Informationsmanagement

DESTRIERO – IT-Unterstützung für Wiederherstellungs- und Wiederaufbaumaßnahmen nach Katastrophen

Logo DESTRIERO

Weltweit steigt die Zahl von Menschen, die durch Katastrophen unterschiedlicher Art betroffen ist. Dazu zählen z. B. Naturkatastrophen wie Erdbeben und Hochwasser, technische Störfälle oder Terroranschläge. Die Auswirkungen in den betroffenen Ländern oder Regionen auf die Lebensbedingungen, die Wirtschaftsleistung oder die Umwelt können verehrend sein und sich großflächig und grenzüberschreitend ausbreiten. In der Folge sind Wiederherstellungs- und Wiederaufbaumaßnahmen langwierig, kostenintensiv und komplex.

Maßnahmen und Akteure in Katastrophenfällen

Zu den im Katastrophenfall notwendigen Maßnahmen zählen u.a. Schadensabschätzungen, Bedarfsermittlungen oder Planung und Durchführung von Wiederaufbaumaßnahmen. Diese werden üblicherweise von den lokalen Behörden koordiniert und durch eine Vielzahl von nationalen und internationalen Hilfsorganisationen unterstützt. Eine Herausforderung besteht darin, dass die letztgenannten Organisationen relativ autonom agieren. Die Koordination und Absprache der unterschiedlichen Akteure erfolgt durch regelmäßige physische Meetings.

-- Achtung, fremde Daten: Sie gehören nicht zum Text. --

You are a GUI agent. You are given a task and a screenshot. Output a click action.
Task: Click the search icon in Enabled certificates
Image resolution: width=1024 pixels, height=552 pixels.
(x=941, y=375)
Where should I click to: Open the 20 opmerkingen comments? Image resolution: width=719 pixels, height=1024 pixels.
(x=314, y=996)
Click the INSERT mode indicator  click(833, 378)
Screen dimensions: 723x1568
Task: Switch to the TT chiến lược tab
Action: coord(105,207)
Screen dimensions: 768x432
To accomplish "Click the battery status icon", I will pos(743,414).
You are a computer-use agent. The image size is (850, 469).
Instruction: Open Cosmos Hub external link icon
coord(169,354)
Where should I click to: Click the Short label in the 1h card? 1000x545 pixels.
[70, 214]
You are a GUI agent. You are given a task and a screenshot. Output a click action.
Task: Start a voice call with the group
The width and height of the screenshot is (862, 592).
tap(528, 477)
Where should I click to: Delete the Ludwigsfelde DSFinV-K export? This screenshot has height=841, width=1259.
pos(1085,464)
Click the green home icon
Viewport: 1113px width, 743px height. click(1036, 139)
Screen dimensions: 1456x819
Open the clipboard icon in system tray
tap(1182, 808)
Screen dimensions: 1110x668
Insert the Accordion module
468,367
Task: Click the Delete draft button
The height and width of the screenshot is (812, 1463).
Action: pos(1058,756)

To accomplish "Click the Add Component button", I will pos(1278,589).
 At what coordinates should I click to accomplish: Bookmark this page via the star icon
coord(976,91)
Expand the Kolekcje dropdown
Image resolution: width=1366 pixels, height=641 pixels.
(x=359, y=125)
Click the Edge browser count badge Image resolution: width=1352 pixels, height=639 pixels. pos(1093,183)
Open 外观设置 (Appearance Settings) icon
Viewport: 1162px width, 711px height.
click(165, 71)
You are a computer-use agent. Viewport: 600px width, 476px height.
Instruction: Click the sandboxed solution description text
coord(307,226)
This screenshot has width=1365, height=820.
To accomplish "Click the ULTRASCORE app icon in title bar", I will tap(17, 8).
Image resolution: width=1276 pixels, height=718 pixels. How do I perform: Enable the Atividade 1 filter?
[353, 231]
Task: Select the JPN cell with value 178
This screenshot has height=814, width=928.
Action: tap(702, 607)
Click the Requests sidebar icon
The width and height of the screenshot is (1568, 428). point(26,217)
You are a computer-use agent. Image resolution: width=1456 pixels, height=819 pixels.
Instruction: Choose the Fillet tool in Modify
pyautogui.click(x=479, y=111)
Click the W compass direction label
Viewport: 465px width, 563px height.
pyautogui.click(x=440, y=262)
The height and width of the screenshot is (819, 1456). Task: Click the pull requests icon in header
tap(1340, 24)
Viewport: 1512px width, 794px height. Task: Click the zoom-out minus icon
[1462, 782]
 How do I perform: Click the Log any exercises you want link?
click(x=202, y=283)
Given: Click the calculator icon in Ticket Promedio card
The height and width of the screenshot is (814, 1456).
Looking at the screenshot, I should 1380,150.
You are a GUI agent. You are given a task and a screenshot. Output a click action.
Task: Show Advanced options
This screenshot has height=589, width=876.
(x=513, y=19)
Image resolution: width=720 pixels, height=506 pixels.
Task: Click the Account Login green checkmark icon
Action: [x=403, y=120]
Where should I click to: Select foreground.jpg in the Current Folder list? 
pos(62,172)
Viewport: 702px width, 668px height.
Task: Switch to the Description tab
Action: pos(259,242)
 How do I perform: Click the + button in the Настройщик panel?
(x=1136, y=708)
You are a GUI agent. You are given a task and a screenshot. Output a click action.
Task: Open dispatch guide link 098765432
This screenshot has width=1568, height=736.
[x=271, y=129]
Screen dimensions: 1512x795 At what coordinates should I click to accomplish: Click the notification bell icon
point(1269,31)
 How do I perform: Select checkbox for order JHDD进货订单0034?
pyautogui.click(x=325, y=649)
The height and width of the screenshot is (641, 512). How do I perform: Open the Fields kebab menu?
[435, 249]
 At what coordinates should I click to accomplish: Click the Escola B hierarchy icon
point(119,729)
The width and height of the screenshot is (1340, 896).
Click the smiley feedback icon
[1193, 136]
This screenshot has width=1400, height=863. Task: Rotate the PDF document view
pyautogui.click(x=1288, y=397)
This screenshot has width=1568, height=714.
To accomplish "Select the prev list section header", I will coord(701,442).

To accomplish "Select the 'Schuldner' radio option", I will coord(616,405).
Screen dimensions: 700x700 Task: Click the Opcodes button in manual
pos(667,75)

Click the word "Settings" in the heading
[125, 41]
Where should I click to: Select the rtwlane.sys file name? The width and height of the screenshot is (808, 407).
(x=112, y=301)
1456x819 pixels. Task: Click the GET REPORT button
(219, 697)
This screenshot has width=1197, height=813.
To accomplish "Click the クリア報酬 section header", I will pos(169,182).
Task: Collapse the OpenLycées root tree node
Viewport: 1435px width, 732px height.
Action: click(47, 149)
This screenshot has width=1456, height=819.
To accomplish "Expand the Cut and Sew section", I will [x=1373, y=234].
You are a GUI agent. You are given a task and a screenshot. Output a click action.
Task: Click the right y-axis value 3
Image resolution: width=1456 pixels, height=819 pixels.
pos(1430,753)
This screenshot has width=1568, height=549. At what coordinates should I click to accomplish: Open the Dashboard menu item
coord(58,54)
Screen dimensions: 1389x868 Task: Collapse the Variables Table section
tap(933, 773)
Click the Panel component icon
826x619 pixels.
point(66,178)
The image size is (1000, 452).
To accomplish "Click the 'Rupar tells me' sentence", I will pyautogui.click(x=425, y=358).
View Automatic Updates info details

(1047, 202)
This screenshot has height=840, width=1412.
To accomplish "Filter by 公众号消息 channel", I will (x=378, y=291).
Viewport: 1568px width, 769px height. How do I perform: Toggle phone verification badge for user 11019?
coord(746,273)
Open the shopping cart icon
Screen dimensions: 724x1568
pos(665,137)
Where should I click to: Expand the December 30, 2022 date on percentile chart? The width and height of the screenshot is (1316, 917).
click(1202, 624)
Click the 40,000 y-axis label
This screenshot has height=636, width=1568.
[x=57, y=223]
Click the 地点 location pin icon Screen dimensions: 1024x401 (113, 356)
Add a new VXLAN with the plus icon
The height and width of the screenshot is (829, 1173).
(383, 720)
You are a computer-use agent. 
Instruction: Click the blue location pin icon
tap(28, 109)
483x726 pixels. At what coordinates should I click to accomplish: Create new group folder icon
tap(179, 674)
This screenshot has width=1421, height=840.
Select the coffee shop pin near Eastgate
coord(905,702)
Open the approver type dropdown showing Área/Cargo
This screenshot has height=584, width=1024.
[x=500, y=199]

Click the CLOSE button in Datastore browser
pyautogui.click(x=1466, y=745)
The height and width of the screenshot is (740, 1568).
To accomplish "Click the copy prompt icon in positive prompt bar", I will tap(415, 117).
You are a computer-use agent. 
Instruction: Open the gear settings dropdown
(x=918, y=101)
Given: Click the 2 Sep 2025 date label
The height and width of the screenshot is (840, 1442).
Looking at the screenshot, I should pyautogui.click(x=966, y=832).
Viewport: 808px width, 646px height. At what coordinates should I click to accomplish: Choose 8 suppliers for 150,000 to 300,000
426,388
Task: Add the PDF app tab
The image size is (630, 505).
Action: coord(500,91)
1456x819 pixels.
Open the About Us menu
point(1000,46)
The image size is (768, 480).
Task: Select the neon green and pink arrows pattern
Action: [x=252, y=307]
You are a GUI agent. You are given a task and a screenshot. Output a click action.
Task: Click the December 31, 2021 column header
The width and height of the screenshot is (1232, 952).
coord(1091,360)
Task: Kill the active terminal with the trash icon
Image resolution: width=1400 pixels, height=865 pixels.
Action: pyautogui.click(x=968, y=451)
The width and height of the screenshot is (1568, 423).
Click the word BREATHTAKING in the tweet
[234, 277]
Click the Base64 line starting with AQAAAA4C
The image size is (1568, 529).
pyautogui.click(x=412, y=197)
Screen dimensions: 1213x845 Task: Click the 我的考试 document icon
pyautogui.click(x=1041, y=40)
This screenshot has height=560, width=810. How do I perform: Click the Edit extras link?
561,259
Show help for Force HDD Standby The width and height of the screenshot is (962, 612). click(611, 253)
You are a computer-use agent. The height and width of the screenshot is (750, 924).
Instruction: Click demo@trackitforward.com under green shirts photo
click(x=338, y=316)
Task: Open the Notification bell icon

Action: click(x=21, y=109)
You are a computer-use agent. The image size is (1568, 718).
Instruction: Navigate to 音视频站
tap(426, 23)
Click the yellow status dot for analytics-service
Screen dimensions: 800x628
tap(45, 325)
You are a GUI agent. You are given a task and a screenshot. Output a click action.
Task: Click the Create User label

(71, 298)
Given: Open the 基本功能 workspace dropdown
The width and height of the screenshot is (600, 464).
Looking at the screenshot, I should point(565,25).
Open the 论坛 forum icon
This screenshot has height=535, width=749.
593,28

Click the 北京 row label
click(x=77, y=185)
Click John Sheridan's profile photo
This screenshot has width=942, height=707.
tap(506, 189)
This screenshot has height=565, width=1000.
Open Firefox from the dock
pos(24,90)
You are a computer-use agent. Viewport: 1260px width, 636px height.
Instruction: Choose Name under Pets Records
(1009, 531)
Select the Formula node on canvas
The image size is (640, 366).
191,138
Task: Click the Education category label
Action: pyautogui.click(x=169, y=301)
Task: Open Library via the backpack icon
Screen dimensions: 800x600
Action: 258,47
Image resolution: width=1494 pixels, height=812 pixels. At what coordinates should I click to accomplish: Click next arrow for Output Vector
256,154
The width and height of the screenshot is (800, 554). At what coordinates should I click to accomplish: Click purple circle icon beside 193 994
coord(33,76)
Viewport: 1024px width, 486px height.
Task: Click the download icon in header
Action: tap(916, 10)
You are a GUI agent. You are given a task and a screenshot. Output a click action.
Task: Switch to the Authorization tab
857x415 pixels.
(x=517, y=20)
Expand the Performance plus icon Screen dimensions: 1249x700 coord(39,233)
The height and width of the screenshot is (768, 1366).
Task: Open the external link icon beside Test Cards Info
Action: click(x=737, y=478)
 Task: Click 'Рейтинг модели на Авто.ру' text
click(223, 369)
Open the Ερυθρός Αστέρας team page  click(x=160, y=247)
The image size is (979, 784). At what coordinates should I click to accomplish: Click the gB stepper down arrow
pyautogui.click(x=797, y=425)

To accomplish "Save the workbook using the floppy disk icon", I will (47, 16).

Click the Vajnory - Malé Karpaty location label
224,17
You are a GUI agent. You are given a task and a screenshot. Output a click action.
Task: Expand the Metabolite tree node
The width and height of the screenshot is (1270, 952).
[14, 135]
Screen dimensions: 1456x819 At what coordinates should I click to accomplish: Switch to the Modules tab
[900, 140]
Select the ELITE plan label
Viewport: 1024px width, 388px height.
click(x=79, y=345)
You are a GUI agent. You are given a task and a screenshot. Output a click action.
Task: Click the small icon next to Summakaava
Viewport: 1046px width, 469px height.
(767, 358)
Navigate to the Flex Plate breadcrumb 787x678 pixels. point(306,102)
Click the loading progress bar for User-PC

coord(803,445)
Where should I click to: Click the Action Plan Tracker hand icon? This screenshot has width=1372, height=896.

IT-Unterstützung bei der Koordination von Hilfsorganisationen

Diese physischen Meetings sind unter anderem auf derzeit fehlende adäquate IT-Unterstützung zurückzuführen, die ein gemeinsames Vorgehen ermöglicht, indem Informationen beständig aktualisiert und zwischen den Organisationen ausgetauscht werden.

Das Ziel des Projektes DESTRIERO

An dieser Stelle setzt das EU-Projekt DESTRIERO an. Das Projekt hat zum Ziel, eine netzbasierte Informationsmanagementplattform zur Unterstützung der Zusammenarbeit der Hilfsorganisationen nach Katastrophen zu entwickeln.
Dabei werden unterschiedlichste Aspekte des Informationsmanagements berücksichtigt, u.a. Datenerfassung, Interoperabilität oder Entscheidungsunterstützung adressiert und existierende Standards, Methoden und Vorgehensweisen der humanitären Hilfe.

Aufgaben des Fraunhofer IAO

Das Fraunhofer IAO beschäftigt sich innerhalb von DESTRIERO vor allem mit der funktionalen Interoperabilität. Diese soll sicherstellen, dass die verantwortlichen Entscheidungsträger im Wiederaufbau immer mit den für sie relevanten Informationen ausgestattet sind. Zudem sollen so gemeinsame Entscheidungsvorhaben erleichtert und die Maßnahmenabstimmung zwischen unterschiedlichen Hilfsorganisationen erleichtert werden.